Question 1: We’ve discussed a few significant terms so far: preformation, mosaicism, regulation, epigenesis. Explain what they mean and how they differ from each other. Can we say that any one of those terms completely explains the phenomenon of development, or is even a “best” answer? Use specific examples to support your argument.

Question 2: Tell me about the lac repressor in E. coli and Pax6 in Drosophila. One of those is called a “master gene” — what does that mean? Is that a useful concept in developmental genetics, and is there anything unique to a gene in a multicellular animal vs. a single-celled bacterium that justifies applying a special concept to one but not the other?

Question 3: Every cell in your body (with a few exceptions) carries exactly the same genetic sequence, yet those cells express very diverse phenotypes, from neurons to nephrons. The easy question: explain some general mechanisms for how development does that. The hard part: answer it as you would to a smart twelve year old, so no jargon or technical terms allowed, but you must also avoid the peril of being condescending.

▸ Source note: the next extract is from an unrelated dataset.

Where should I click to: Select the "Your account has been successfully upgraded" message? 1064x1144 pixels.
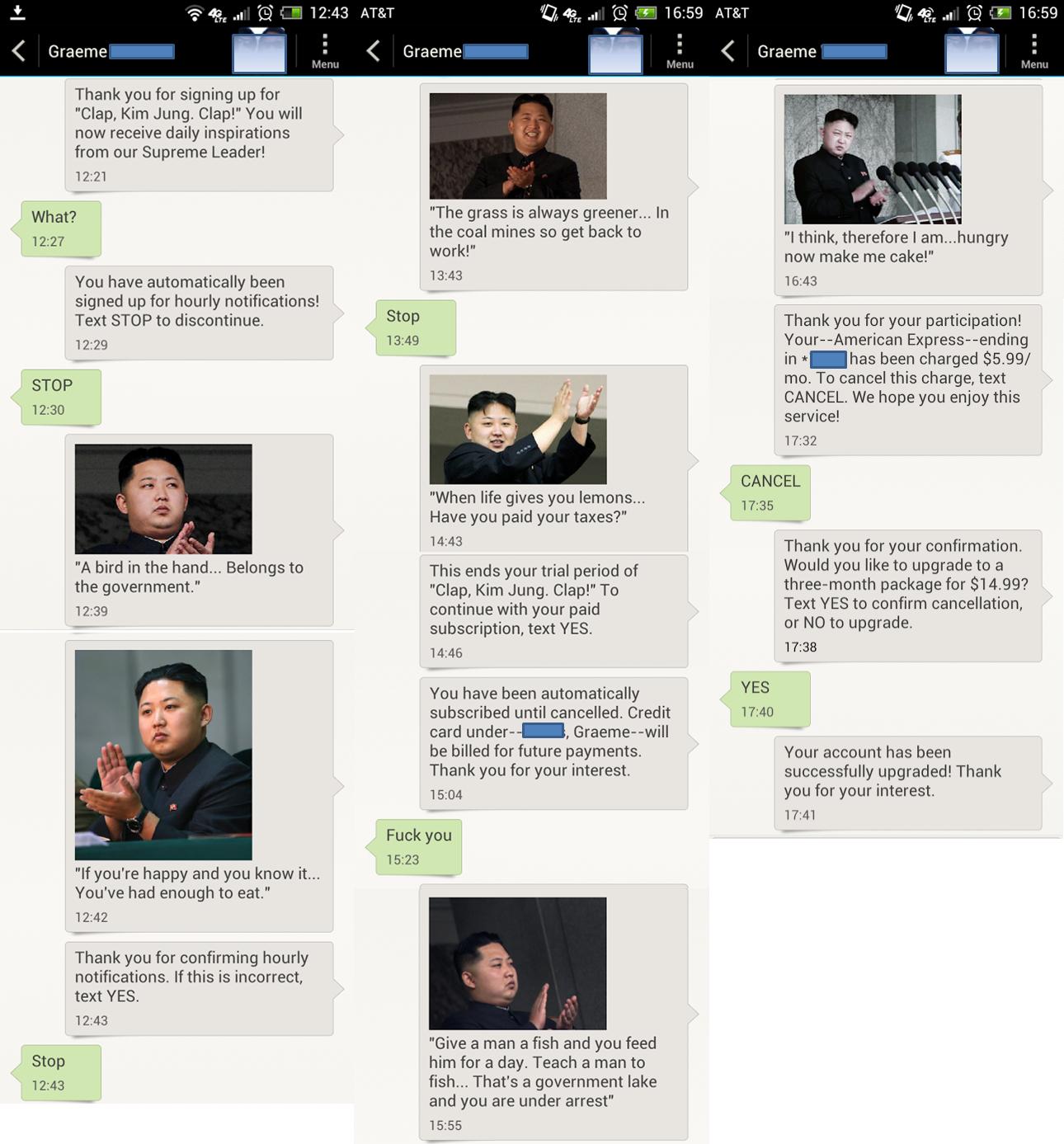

Wait…I’m going to have to fly back to Morris on Sunday, and then I’m going to have to read and grade all those essays! Aargh — they’re going to get their revenge!

On Wednesdays, I try to break away from the lecture format and prompt the students to talk about the science of development. We’re working our way through Sean Carroll’s Endless Forms Most Beautiful, and yesterday we talked about chapters 3 and 4.

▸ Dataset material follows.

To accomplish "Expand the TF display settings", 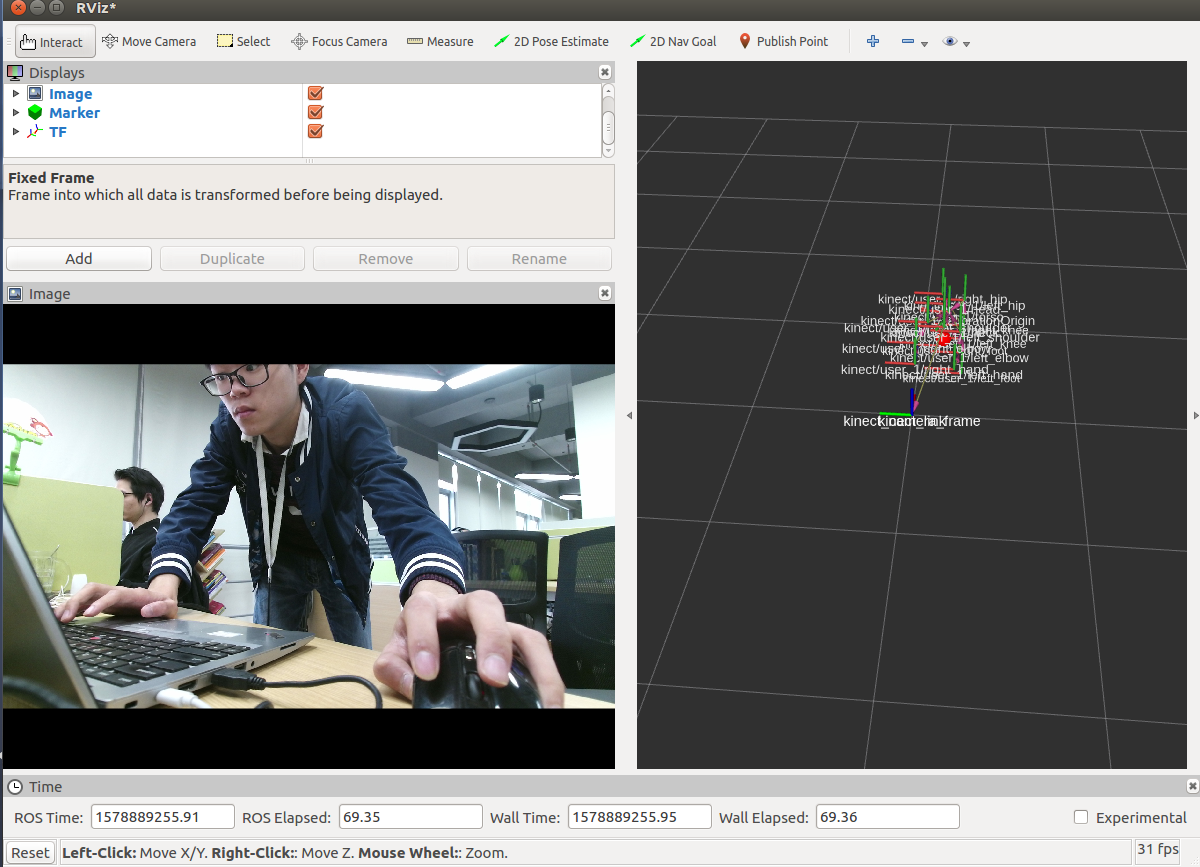I will (15, 131).
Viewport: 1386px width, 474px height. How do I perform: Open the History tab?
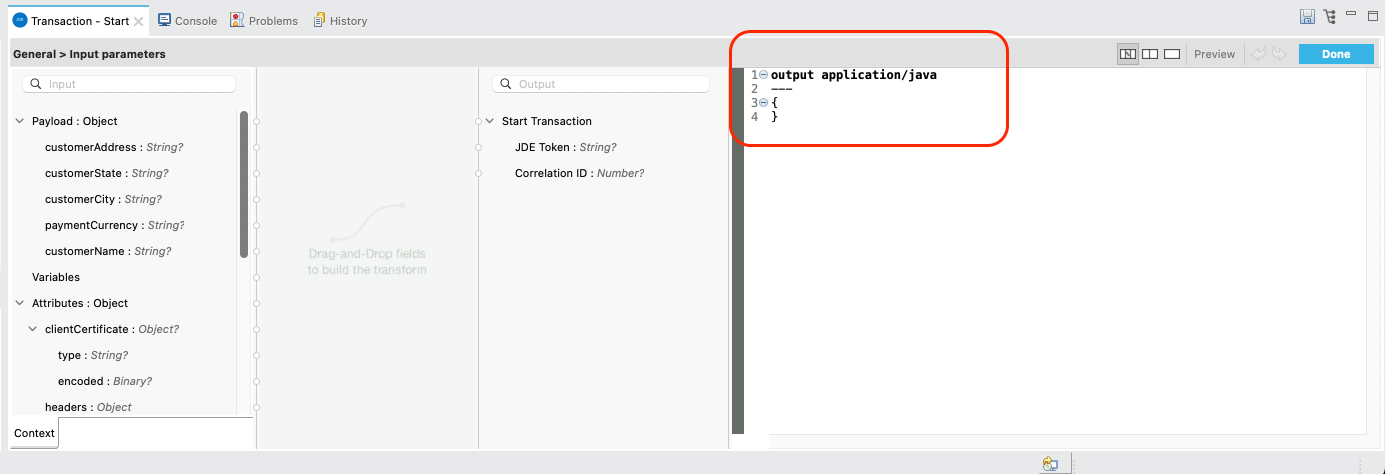pos(340,21)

Chapter 3 has an overview of basic molecular biology — transcription and translation, that sort of thing — and since these are junior and senior students who’ve already heard that a few times, we skipped right over it and they explained to me what master genes are, with specific examples of homeobox-containing genes like the Hox genes and Pax6. They caught on fast that what we call master genes are actually just transcription factors located high up in a regulatory hierarchy.

I think we also got across a less-than-naive idea of the evolution of Hox genes. There is a recognizable, conserved motif in each of these genes, but the proteins are far more than just their homeodomains, and can exhibit considerable variation — necessary functional variation, because the expression of different Hox genes are going to have distinct morphological consequences.

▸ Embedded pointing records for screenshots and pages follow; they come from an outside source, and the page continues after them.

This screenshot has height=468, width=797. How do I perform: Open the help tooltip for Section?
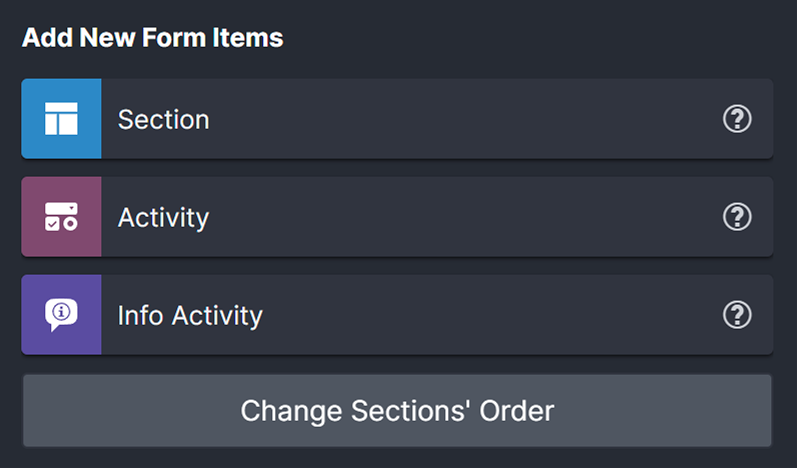point(737,120)
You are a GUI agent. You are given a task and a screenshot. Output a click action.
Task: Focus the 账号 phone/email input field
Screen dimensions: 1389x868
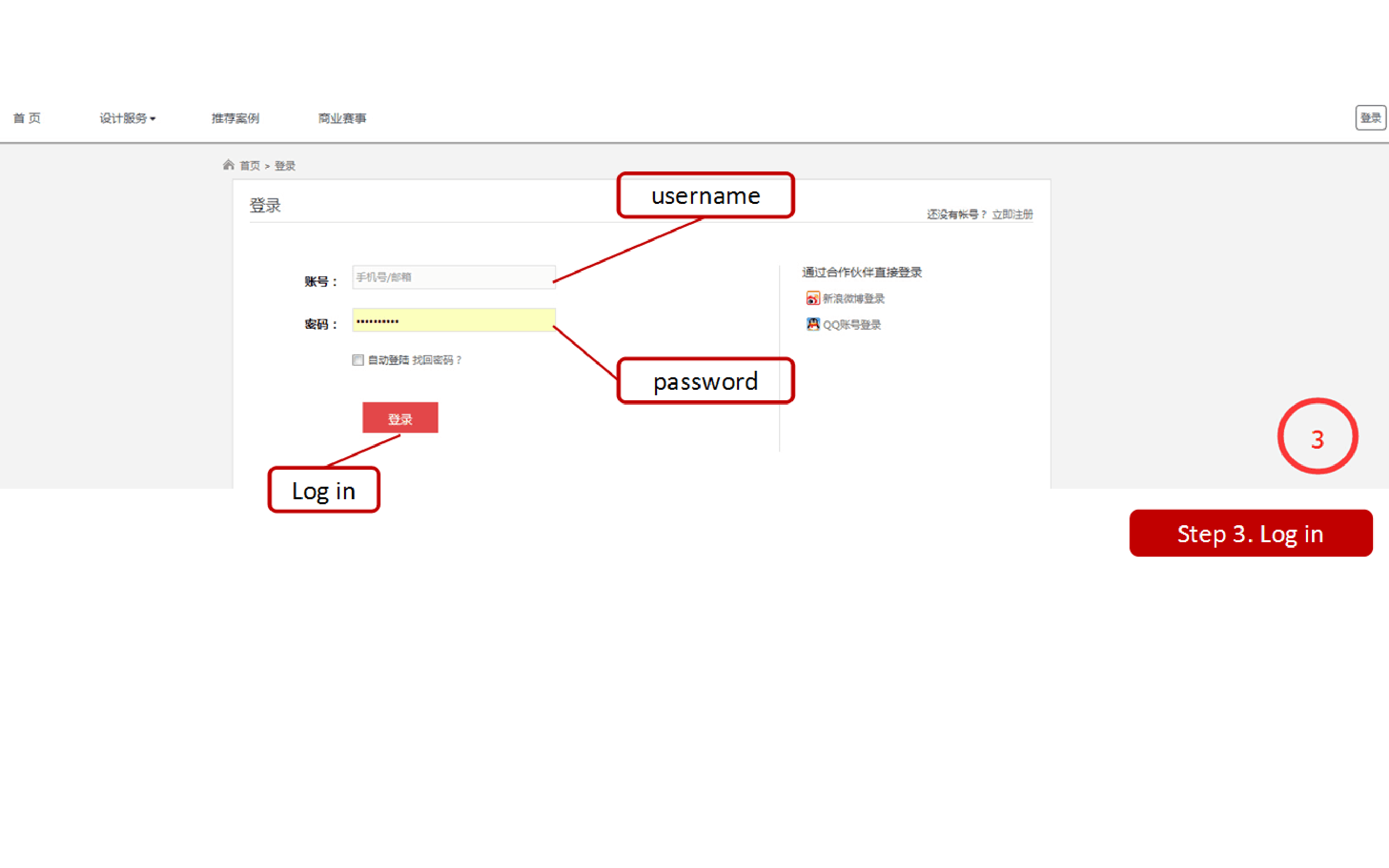pyautogui.click(x=453, y=277)
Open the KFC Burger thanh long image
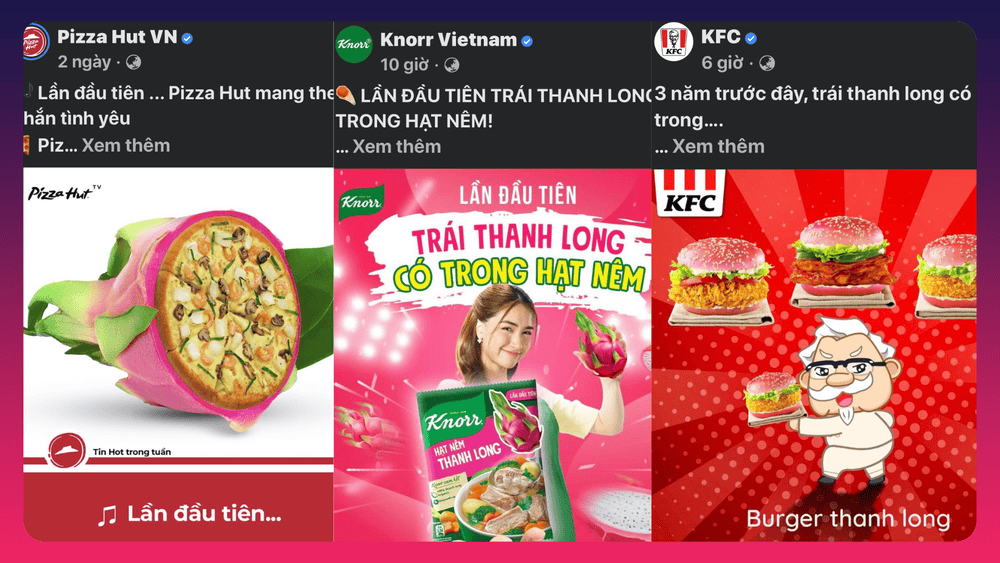 (x=814, y=355)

Chapter 4 has a general theme of maps and geography — what does it mean for a cell to be in a particular position and to have a particular fate? We also get into details. This is a very fly-centric chapter, and we get a picture of early development in the fly and the specific patterning and positional organization in the early embryo of that organism, with an introduction to many genes we’ll be hearing much more about during the course of the term. We also got enough information on vertebrate development that I could ask them to play the compare and contrast game: what’s different and what’s the same in fly and mouse development? I’m trying hard to be the Reese’s Peanut Butter Cup of development in this class: it’s so easy to say, “they’re the same!” and focus on common molecular mechanisms, or to say “they’re different!” and talk about the numerous quite radical innovations between them (especially in the fly, which is a weird, highly fine-tuned machine for rapid robust development). I’m trying to get across that both statements are absolutely true, and they really taste great together.

Friday is their first exam. Next Monday, class will be an overview of nematode development, to prime them for the lab exercises for the next two weeks which will be all about photomicrography of worm development and behavior, and also more details about early fly embryology to get them prepared for a couple of weeks of nothin’ but flies. I also warned them that next Wednesday we’ll be discussing chapter 5 in Carroll, just chapter 5, because I’ve found in the past that that’s usually the brain-clogger chapter, with all its talk of boolean logic and gates and circuits.